The gospel passage for today, from the eighth chapter of John, is one of the most dramatic and tender encounters in all of Scripture. Jesus has been teaching in the temple area when this confrontation erupts. The scribes and Pharisees are not truly concerned with the woman’s sin — they are weaponizing her shame. If Jesus says to stone her, he contradicts his own message of mercy and runs afoul of Roman law, which reserved capital punishment for its own courts. If he says to release her, he appears to dismiss the Law of Moses. It is a snare dressed in righteousness.
And yet Jesus does not answer immediately. He bends down and begins to write on the ground with his finger.

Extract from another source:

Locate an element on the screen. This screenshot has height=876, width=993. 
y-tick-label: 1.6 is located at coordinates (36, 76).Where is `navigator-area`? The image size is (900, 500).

Scripture does not tell us what he wrote, and centuries of speculation have filled that silence. Some Church Fathers, like Saint Jerome, suggested he was writing the sins of the accusers themselves. Others believe he was inscribing a passage from the prophet Jeremiah: “Those who turn away from you shall be written in the earth, for they have forsaken the Lord, the fountain of living water.” Whatever the words, the gesture itself speaks volumes — the Author of the Law stoops low, making himself small, refusing to meet the frenzied energy of the mob with anything but stillness.
When they persist in questioning him, Jesus straightens and delivers one of the most penetrating sentences ever spoken: “Let the one among you who is without sin be the first to throw a stone at her.” Then he bends down again and continues writing. The brilliance of this response is not merely rhetorical. Jesus does not deny the gravity of sin, nor does he dismantle the moral law. Instead, he turns the mirror inward. He invites each accuser to hold himself to the same standard he would impose upon this woman. And one by one, beginning with the elders — those with the longest memories of their own failures — they drop their stones and walk away.

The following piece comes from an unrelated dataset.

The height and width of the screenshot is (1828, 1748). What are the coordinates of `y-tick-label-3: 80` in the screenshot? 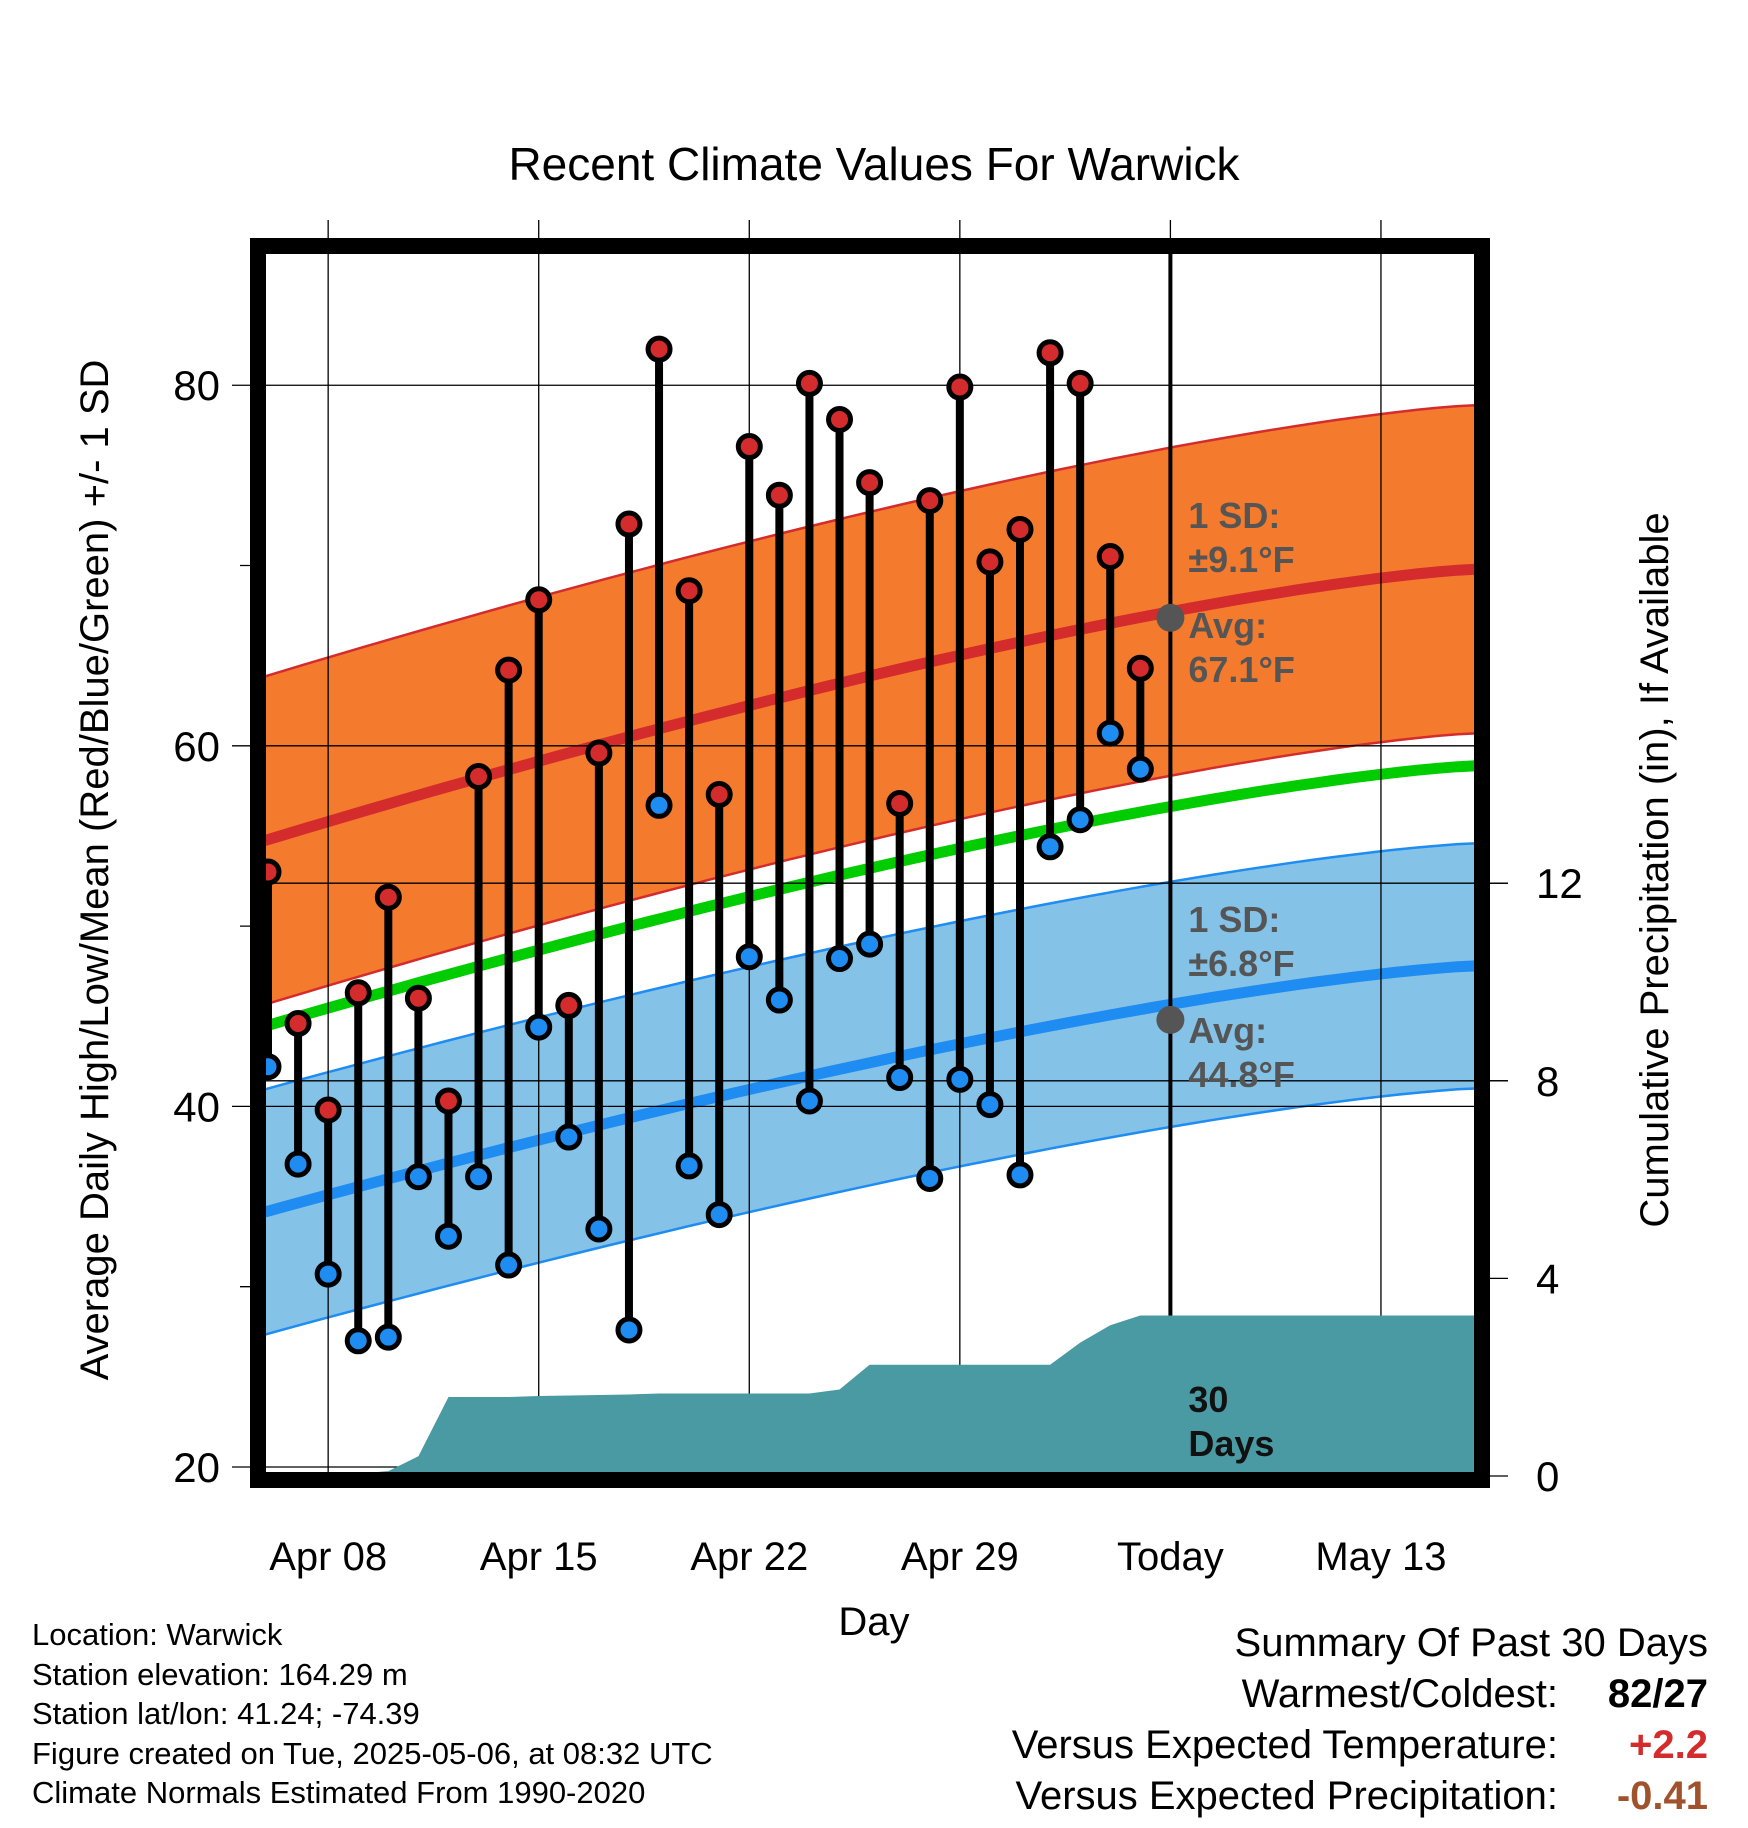 It's located at (196, 386).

What remains is the most intimate courtroom scene imaginable: the sinner and the Savior, alone. “Woman, where are they? Has no one condemned you?” She answers simply, “No one, sir.” And then come words that have echoed through twenty centuries of Christian life: “Neither do I condemn you. Go, and from now on do not sin any more.”
It is essential to hear both halves of that sentence, for they form the complete grammar of divine mercy. Jesus does not condemn — but neither does he condone. He does not minimize her sin or wave it away as inconsequential. Rather, he frees her from the crushing weight of judgment so that she can actually change. This is the deep wisdom of Lent itself: we are not called to wallow in guilt but to be liberated by honesty. The sacrament of Reconciliation mirrors this encounter — we come before Christ exposed, and he sends us away not with a sentence but with a mission. Go. Begin again. Live differently.
During these final days of Lent, as we draw closer to the Passion, this passage reminds us that Jesus himself will soon stand accused. He will be dragged before a crowd, condemned by religious authorities, and sentenced to a death he does not deserve. The sinless One who refused to cast a stone will have every stone of human cruelty cast at him. The connection is deliberate. John’s Gospel is always showing us the cross before we arrive there, letting us see its shadow in every encounter.
Saint Augustine, meditating on this scene, wrote beautifully that what remained after the accusers departed were “misery and mercy” — misera et misericordia. It is an image worth sitting with in prayer. Each of us carries both realities within us. We are the woman, caught and exposed. We are also, if we are honest, somewhere in that departing crowd, quietly releasing stones we had no right to hold. The grace of this gospel is that Jesus addresses both of our identities. To the sinner in us, he offers forgiveness. To the self-righteous judge in us, he offers the truth.
As we enter this fifth week of Lent, the Church is preparing us for the great mysteries ahead. The readings grow more intense, the liturgical mood deepens. Crosses in many parishes are now veiled in purple cloth, a visual reminder that we are approaching something terrible and beautiful at once. This gospel arrives at precisely the right moment — it asks us to examine the stones we carry. Against whom have we hardened our hearts? Where have we used another person’s failure to feel better about ourselves? And perhaps most importantly: have we truly accepted the mercy that Christ offers to us? Not as a theoretical doctrine, but as a lived experience that changes how we walk through our days?
The finger that wrote in the dust of the temple floor is the same finger that will be nailed to the wood of the cross. The mercy shown to one woman in Jerusalem is the same mercy poured out for the entire world on Calvary. Lent invites us to stop being spectators of this drama and to enter into it — to drop our stones, to stand before Christ without pretense, and to hear him speak those world-changing words to us: neither do I condemn you. Now go, and begin again.